◆ Work to complete
State how many of the lines below contain the string "dropdown", where case counts. Reply with the number only.

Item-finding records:

========

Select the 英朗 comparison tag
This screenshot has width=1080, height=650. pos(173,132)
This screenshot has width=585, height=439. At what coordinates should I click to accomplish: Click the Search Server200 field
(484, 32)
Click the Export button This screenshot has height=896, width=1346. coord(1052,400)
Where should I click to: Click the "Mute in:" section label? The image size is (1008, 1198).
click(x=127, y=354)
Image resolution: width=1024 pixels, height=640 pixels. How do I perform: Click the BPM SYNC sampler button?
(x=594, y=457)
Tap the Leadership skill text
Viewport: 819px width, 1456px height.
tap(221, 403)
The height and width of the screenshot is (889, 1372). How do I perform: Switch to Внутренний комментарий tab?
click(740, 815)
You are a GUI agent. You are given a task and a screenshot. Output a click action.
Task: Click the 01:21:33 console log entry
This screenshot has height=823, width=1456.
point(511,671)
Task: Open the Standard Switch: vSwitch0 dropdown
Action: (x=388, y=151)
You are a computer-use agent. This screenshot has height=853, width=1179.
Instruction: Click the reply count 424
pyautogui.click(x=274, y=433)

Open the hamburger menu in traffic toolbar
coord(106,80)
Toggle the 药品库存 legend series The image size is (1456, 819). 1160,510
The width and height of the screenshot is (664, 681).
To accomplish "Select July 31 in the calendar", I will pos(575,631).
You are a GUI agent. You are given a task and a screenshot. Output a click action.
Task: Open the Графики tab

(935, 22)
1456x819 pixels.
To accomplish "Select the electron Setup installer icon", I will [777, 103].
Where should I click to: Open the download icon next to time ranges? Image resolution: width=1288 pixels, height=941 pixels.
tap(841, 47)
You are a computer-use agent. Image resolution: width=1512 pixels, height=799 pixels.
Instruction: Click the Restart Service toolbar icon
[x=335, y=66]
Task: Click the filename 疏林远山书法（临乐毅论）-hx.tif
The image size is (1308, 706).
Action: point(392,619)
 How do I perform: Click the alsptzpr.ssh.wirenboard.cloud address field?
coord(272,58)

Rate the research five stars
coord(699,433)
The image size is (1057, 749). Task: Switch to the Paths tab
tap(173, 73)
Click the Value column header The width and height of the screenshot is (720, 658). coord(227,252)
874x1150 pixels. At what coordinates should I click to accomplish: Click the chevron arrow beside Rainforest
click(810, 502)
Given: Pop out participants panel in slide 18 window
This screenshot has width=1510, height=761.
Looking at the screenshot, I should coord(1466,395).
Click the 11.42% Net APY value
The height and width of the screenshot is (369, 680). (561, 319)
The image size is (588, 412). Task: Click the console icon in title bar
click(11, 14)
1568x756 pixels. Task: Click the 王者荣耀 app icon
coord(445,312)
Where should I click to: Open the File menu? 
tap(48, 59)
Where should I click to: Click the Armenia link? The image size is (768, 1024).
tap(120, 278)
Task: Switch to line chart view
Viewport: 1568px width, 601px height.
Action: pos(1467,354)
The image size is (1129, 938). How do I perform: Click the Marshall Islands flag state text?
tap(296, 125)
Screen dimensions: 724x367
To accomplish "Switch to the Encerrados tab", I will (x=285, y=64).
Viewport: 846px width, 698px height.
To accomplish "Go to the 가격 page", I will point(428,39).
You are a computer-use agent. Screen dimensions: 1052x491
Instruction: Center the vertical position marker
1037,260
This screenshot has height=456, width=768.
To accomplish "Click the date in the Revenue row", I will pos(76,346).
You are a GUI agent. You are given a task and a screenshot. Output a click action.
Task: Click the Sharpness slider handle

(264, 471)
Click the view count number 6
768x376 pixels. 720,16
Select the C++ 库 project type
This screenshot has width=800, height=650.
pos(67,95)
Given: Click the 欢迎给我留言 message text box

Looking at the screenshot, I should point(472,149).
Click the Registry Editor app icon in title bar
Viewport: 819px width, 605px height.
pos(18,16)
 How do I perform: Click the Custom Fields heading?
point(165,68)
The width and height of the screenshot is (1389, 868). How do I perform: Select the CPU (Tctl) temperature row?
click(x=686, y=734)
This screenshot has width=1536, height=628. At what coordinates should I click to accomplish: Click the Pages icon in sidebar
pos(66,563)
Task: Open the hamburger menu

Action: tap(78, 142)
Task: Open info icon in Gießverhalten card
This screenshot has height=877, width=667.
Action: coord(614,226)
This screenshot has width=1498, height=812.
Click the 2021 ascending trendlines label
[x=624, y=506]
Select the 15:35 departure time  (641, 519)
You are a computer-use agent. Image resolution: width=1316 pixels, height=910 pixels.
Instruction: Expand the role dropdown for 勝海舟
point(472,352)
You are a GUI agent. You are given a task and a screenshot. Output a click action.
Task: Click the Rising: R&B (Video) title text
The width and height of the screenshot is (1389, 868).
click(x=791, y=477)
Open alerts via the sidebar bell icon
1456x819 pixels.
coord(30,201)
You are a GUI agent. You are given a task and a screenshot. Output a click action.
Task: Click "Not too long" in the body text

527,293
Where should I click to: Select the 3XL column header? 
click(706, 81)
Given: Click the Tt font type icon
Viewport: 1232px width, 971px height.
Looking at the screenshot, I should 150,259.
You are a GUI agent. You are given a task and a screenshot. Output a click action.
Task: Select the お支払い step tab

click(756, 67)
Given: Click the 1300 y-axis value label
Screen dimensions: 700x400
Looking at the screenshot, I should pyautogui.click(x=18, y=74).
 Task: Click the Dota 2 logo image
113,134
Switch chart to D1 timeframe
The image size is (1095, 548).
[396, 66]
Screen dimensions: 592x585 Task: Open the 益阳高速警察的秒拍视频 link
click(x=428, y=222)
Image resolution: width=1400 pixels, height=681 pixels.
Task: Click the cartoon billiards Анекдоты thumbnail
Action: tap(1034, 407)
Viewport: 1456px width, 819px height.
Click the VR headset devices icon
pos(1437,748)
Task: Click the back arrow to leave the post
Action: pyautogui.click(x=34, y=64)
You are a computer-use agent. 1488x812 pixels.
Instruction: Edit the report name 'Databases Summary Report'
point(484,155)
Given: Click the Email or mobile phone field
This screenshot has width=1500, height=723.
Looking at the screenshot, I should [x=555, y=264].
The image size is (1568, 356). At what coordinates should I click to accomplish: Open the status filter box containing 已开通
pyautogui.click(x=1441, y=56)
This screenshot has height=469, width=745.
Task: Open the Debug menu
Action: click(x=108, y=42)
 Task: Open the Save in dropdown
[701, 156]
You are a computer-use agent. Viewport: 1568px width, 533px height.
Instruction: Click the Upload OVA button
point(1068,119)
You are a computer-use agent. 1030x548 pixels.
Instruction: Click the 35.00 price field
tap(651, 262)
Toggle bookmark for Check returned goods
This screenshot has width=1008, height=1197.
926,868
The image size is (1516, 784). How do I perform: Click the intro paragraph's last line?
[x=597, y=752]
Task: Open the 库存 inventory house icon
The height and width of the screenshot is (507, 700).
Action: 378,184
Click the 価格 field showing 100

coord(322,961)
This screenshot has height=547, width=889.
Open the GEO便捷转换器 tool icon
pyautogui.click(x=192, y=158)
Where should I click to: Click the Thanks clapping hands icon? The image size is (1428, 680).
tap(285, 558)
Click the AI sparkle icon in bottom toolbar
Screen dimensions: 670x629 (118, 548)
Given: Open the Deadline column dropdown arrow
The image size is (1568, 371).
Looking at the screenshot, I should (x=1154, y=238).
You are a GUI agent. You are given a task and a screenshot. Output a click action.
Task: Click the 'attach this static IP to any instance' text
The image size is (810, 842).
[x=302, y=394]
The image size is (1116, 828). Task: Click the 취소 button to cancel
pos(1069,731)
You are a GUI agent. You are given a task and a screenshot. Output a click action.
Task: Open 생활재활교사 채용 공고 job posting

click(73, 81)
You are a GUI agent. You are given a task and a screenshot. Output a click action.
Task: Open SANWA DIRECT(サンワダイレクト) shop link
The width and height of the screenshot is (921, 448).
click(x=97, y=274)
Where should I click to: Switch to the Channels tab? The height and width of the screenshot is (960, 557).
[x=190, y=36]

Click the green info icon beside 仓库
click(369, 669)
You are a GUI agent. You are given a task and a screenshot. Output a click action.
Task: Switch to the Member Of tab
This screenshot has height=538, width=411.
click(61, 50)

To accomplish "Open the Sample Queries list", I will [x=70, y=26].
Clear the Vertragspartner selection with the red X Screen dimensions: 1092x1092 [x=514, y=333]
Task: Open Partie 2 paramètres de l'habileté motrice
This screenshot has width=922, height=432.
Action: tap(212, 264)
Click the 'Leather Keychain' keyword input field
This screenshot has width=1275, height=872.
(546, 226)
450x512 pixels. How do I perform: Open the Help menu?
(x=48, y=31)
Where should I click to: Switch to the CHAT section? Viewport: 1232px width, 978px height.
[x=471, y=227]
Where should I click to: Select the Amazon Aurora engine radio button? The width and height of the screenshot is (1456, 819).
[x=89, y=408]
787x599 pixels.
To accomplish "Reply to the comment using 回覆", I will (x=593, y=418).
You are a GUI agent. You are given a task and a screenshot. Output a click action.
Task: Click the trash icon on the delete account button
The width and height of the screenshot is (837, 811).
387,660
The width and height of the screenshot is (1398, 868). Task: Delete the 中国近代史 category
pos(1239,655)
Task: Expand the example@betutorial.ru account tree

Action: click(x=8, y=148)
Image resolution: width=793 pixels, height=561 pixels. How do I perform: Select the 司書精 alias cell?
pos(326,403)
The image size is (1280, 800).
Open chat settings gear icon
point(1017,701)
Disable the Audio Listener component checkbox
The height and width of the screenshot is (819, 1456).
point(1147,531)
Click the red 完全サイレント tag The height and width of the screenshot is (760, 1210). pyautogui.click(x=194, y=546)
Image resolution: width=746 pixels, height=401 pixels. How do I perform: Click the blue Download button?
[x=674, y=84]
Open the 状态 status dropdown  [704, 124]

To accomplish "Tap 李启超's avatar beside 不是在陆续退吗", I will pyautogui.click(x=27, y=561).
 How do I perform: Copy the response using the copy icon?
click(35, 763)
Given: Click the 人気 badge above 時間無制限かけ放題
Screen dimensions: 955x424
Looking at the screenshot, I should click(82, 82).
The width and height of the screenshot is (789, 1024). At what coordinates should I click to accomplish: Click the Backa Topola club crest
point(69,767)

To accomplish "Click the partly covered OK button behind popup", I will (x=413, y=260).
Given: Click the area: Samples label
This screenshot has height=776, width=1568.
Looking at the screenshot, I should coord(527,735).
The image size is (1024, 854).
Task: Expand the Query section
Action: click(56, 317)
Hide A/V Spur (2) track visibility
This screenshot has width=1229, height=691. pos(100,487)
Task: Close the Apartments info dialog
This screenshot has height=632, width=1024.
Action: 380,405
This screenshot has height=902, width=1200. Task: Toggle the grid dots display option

========

◆ Solution for this problem
5